MATERIAL FOR THIS EXERCISE:
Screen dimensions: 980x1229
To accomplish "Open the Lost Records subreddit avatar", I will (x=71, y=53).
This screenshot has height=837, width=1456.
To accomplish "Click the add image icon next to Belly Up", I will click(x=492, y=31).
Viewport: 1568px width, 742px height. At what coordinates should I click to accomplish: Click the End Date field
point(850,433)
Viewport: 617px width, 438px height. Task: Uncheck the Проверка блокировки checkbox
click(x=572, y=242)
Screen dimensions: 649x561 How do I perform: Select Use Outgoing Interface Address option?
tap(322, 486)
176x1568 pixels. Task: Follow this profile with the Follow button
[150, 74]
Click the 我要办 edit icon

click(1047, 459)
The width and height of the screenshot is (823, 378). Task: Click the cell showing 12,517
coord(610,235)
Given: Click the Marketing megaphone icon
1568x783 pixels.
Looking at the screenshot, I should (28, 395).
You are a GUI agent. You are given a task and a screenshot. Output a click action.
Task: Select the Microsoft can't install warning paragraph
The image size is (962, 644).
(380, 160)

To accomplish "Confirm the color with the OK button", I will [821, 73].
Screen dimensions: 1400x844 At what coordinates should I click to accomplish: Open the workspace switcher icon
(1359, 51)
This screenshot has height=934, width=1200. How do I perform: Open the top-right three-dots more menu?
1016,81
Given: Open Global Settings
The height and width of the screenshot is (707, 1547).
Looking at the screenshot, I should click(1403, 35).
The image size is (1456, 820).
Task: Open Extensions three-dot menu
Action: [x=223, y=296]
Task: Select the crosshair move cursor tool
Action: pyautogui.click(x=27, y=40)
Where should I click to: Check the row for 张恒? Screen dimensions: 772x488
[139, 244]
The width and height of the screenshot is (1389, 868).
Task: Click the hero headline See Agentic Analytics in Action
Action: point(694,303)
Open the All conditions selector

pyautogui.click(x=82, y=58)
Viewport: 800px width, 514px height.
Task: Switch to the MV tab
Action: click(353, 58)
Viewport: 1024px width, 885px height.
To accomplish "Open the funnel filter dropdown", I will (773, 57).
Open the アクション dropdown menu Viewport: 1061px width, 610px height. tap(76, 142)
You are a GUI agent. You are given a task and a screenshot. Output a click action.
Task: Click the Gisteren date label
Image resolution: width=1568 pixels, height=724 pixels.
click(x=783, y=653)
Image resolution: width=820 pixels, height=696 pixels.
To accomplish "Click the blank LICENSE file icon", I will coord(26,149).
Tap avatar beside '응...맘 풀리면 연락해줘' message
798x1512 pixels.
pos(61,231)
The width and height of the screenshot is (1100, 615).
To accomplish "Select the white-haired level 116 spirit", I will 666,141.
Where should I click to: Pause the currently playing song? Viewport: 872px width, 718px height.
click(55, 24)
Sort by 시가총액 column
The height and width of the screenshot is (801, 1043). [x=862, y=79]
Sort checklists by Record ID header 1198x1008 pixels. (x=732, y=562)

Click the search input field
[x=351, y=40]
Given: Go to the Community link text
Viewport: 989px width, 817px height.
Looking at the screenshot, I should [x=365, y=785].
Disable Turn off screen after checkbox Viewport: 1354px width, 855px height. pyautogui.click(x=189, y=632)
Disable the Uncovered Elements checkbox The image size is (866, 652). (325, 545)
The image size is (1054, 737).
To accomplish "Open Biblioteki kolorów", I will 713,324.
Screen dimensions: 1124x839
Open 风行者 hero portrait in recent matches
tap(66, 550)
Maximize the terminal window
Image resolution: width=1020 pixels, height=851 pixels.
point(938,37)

PROBLEM: Set the records above down again. Match them exactly.

TASK ANSWER:
Screen dimensions: 980x1229
To accomplish "Open the Lost Records subreddit avatar", I will (x=71, y=53).
This screenshot has height=837, width=1456.
To accomplish "Click the add image icon next to Belly Up", I will click(x=492, y=31).
Viewport: 1568px width, 742px height. At what coordinates should I click to accomplish: Click the End Date field
point(850,433)
Viewport: 617px width, 438px height. Task: Uncheck the Проверка блокировки checkbox
click(x=572, y=242)
Screen dimensions: 649x561 How do I perform: Select Use Outgoing Interface Address option?
tap(322, 486)
176x1568 pixels. Task: Follow this profile with the Follow button
[150, 74]
Click the 我要办 edit icon

click(1047, 459)
The width and height of the screenshot is (823, 378). Task: Click the cell showing 12,517
coord(610,235)
Given: Click the Marketing megaphone icon
1568x783 pixels.
Looking at the screenshot, I should (28, 395).
You are a GUI agent. You are given a task and a screenshot. Output a click action.
Task: Select the Microsoft can't install warning paragraph
The image size is (962, 644).
(380, 160)

To accomplish "Confirm the color with the OK button", I will [821, 73].
Screen dimensions: 1400x844 At what coordinates should I click to accomplish: Open the workspace switcher icon
(1359, 51)
This screenshot has height=934, width=1200. How do I perform: Open the top-right three-dots more menu?
1016,81
Given: Open Global Settings
The height and width of the screenshot is (707, 1547).
Looking at the screenshot, I should click(1403, 35).
The image size is (1456, 820).
Task: Open Extensions three-dot menu
Action: [x=223, y=296]
Task: Select the crosshair move cursor tool
Action: pyautogui.click(x=27, y=40)
Where should I click to: Check the row for 张恒? Screen dimensions: 772x488
[139, 244]
The width and height of the screenshot is (1389, 868).
Task: Click the hero headline See Agentic Analytics in Action
Action: point(694,303)
Open the All conditions selector

pyautogui.click(x=82, y=58)
Viewport: 800px width, 514px height.
Task: Switch to the MV tab
Action: click(353, 58)
Viewport: 1024px width, 885px height.
To accomplish "Open the funnel filter dropdown", I will (773, 57).
Open the アクション dropdown menu Viewport: 1061px width, 610px height. tap(76, 142)
You are a GUI agent. You are given a task and a screenshot. Output a click action.
Task: Click the Gisteren date label
Image resolution: width=1568 pixels, height=724 pixels.
click(x=783, y=653)
Image resolution: width=820 pixels, height=696 pixels.
To accomplish "Click the blank LICENSE file icon", I will coord(26,149).
Tap avatar beside '응...맘 풀리면 연락해줘' message
798x1512 pixels.
pos(61,231)
The width and height of the screenshot is (1100, 615).
To accomplish "Select the white-haired level 116 spirit", I will 666,141.
Where should I click to: Pause the currently playing song? Viewport: 872px width, 718px height.
click(55, 24)
Sort by 시가총액 column
The height and width of the screenshot is (801, 1043). [x=862, y=79]
Sort checklists by Record ID header 1198x1008 pixels. (x=732, y=562)

Click the search input field
[x=351, y=40]
Given: Go to the Community link text
Viewport: 989px width, 817px height.
Looking at the screenshot, I should [x=365, y=785].
Disable Turn off screen after checkbox Viewport: 1354px width, 855px height. pyautogui.click(x=189, y=632)
Disable the Uncovered Elements checkbox The image size is (866, 652). (325, 545)
The image size is (1054, 737).
To accomplish "Open Biblioteki kolorów", I will 713,324.
Screen dimensions: 1124x839
Open 风行者 hero portrait in recent matches
tap(66, 550)
Maximize the terminal window
Image resolution: width=1020 pixels, height=851 pixels.
point(938,37)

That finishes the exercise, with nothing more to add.